From 65bc51d72da59998c1913530991f5522bf73b44b Mon Sep 17 00:00:00 2001
From: =?UTF-8?q?=C3=89tienne=20Mollier?= <emollier@debian.org>
Date: Thu, 14 Dec 2023 19:06:53 +0100
Subject: fix get_feature_names deprecation with sklearn 1.2.1

Forwarded: https://github.com/qiime2/q2-sample-classifier/issues/227
Last-Update: 2023-02-02

Since sklearn 1.2.1, autopkgtest are failing due to occurrence of:
AttributeError: 'DictVectorizer' object has no attribute 'get_feature_names'
This function is replaced by get_feature_names_out.
Last-Update: 2023-02-02
Gbp-Pq: Name sklearn-1.2.1.patch
---
 q2_sample_classifier/tests/test_estimators.py |  2 +-
 q2_sample_classifier/utilities.py             | 13 +++++++------
 2 files changed, 8 insertions(+), 7 deletions(-)

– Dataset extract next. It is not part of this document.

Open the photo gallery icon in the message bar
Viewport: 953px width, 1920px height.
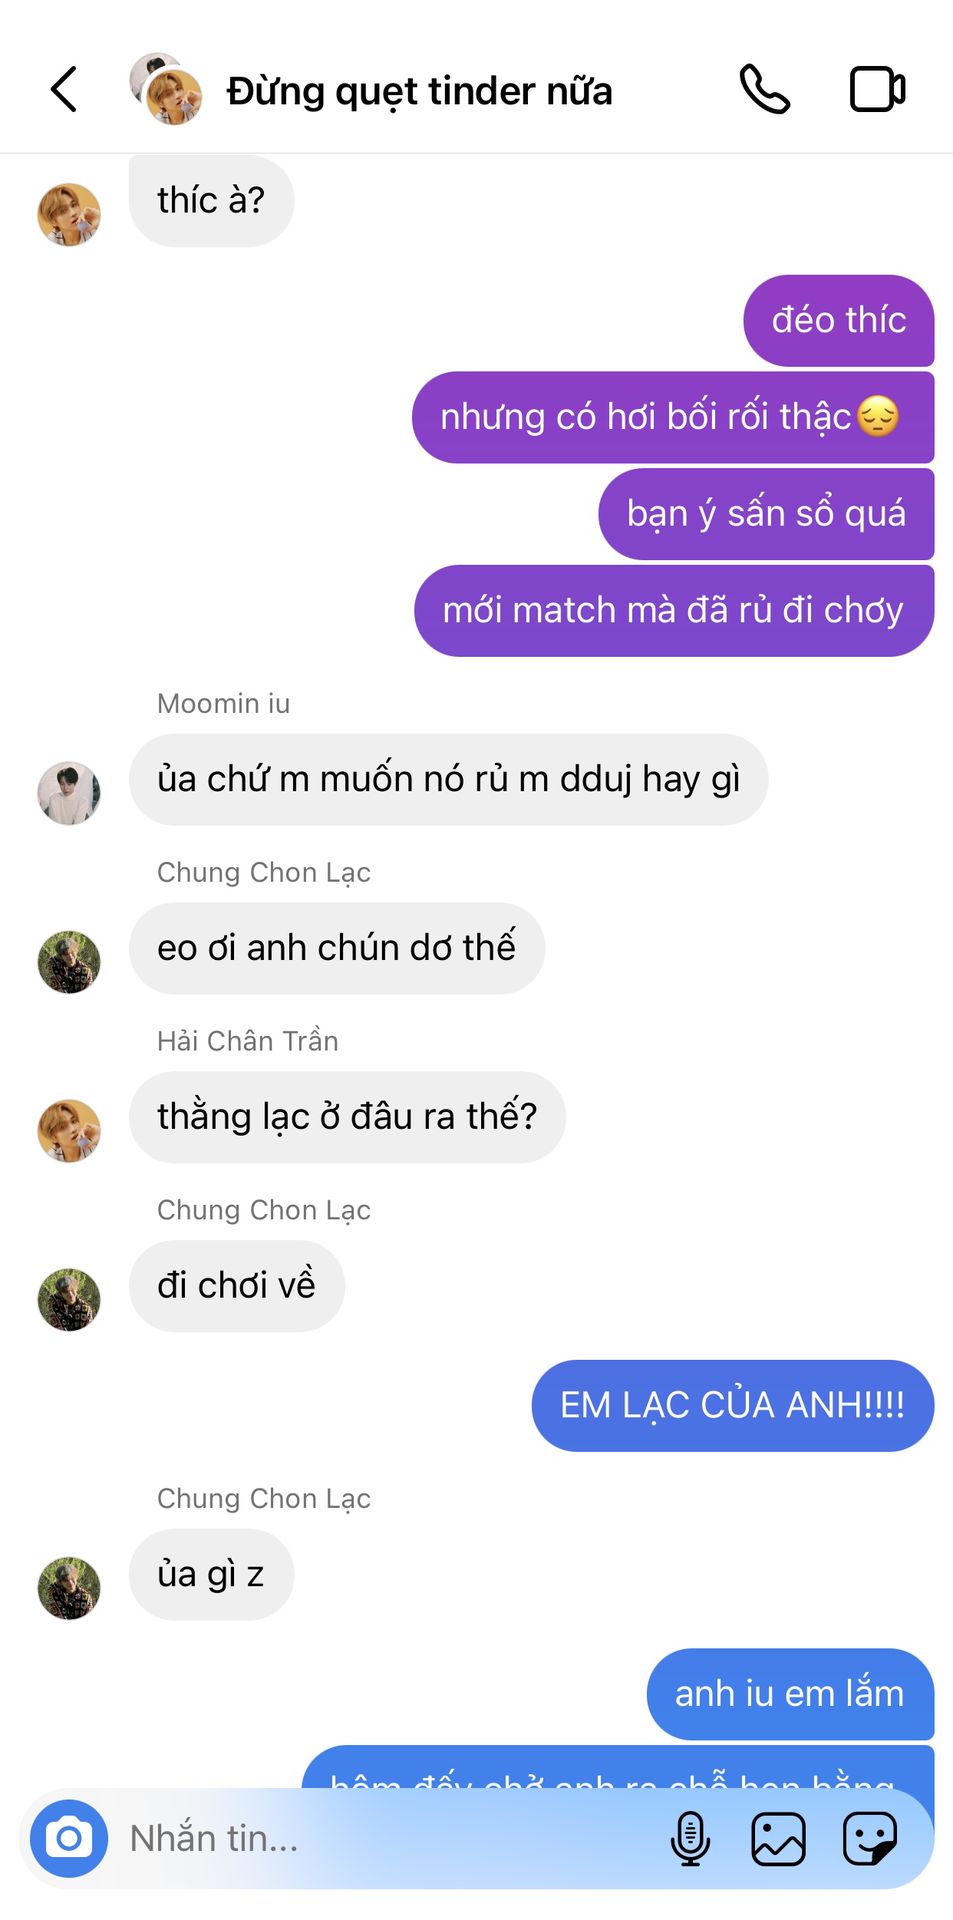click(x=778, y=1838)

diff --git a/q2_sample_classifier/tests/test_estimators.py b/q2_sample_classifier/tests/test_estimators.py
index 95fd084..f8d9d66 100644
--- a/q2_sample_classifier/tests/test_estimators.py
+++ b/q2_sample_classifier/tests/test_estimators.py
@@ -135,7 +135,7 @@ class EstimatorsTests(SampleClassifierTestPluginBase):
         dv = DictVectorizer()
         dv.fit(dicts)
         features = table.ids('observation')
-        self.assertEqual(set(dv.get_feature_names()), set(features))

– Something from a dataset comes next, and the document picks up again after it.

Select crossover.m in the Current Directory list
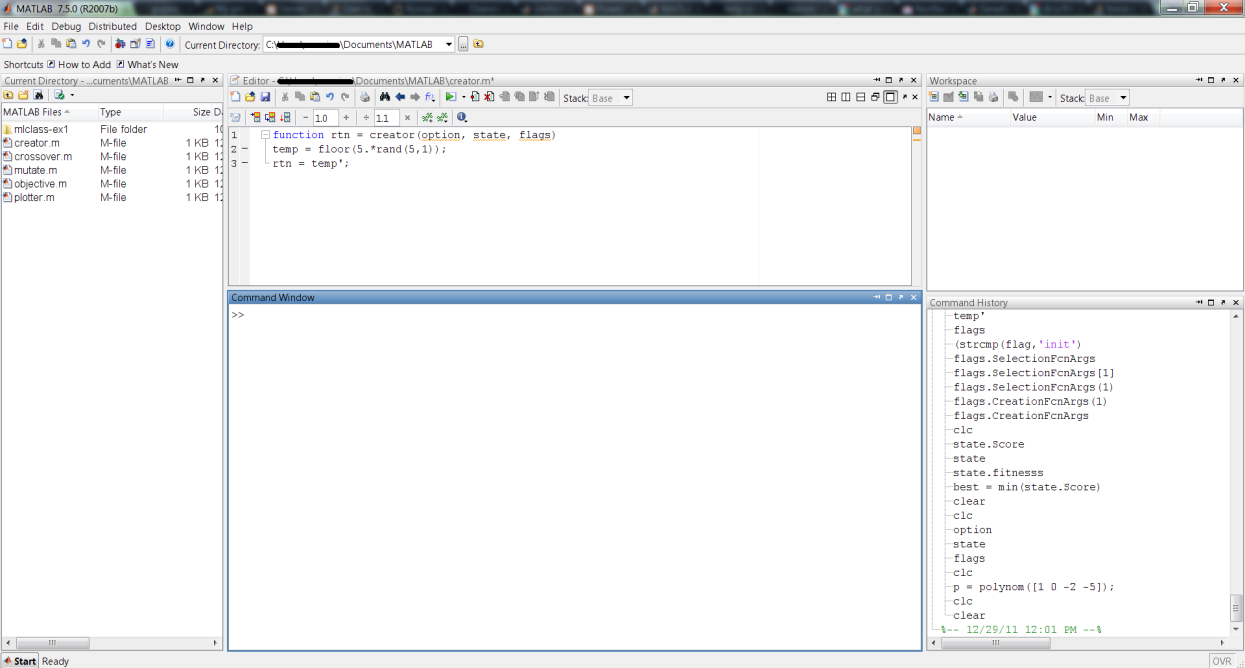Image resolution: width=1245 pixels, height=668 pixels. click(42, 156)
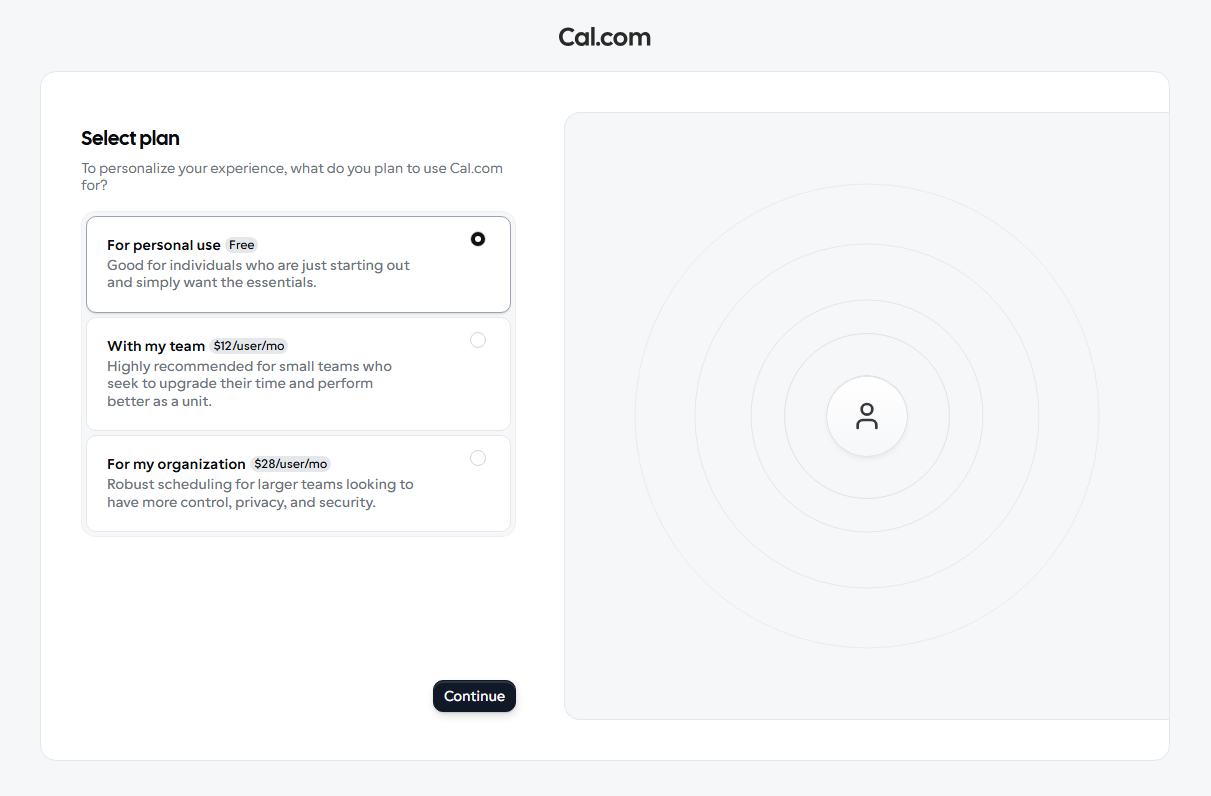Click the 'For my organization' plan title text
Screen dimensions: 1211x796
click(x=176, y=463)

+        self.assertEqual(set(dv.get_feature_names_out()), set(features))
         self.assertEqual(len(dicts), len(table.ids()))
         for dict_row, (table_row, _, _) in zip(dicts, table.iter()):
             for feature, count in zip(features, table_row):
diff --git a/q2_sample_classifier/utilities.py b/q2_sample_classifier/utilities.py
index 06d7778..e179a9a 100644
--- a/q2_sample_classifier/utilities.py
+++ b/q2_sample_classifier/utilities.py
@@ -238,7 +238,7 @@ def _rfecv_feature_selection(feature_data, targets, estimator,
     # Describe top features
     n_opt = rfecv.named_steps.est.n_features_
     importance = _extract_important_features(
-        rfecv.named_steps.dv.get_feature_names(),
+        rfecv.named_steps.dv.get_feature_names_out(),
         rfecv.named_steps.est.ranking_)
     importance = sort_importances(importance, ascending=True)[:n_opt]
 
@@ -252,9 +252,10 @@ def _extract_rfe_scores(rfecv):
     # If using fractional step, step = integer of fraction * n_features
     if rfecv.step < 1:
         rfecv.step = int(rfecv.step * n_features)
-    # Need to manually calculate x-axis, as rfecv.grid_scores_ are a 1-d array
+    # Need to manually calculate x-axis, as
+    # rfecv.cv_results_['mean_test_score'] are a 1-d array
     x = [n_features - (n * rfecv.step)
-         for n in range(len(rfecv.grid_scores_)-1, -1, -1)]
+         for n in range(len(rfecv.cv_results_['mean_test_score'])-1, -1, -1)]
     if x[0] < 1:
         x[0] = 1
     return pd.Series(rfecv.cv_results_['mean_test_score'], index=x, name='Accuracy')
@@ -404,12 +405,12 @@ def _calculate_feature_importances(estimator):
     # feature_importances_ or coef_ to report feature importance/weights
     try:
         importances = _extract_important_features(
-            estimator.named_steps.dv.get_feature_names(),
+            estimator.named_steps.dv.get_feature_names_out(),
             estimator.named_steps.est.feature_importances_)
     # is there a better way to determine whether estimator has coef_ ?
     except AttributeError:
         importances = _extract_important_features(
-            estimator.named_steps.dv.get_feature_names(),
+            estimator.named_steps.dv.get_feature_names_out(),
             estimator.named_steps.est.coef_)
     return importances
 
@@ -711,7 +712,7 @@ def _mean_feature_importance(importances):
 def _null_feature_importance(table):
     feature_extractor = DictVectorizer()
     feature_extractor.fit(table)
-    imp = pd.DataFrame(index=feature_extractor.get_feature_names())
+    imp = pd.DataFrame(index=feature_extractor.get_feature_names_out())
     imp.index.name = "feature"
     imp["importance"] = 1
     return imp
-- 
cgit v1.2.3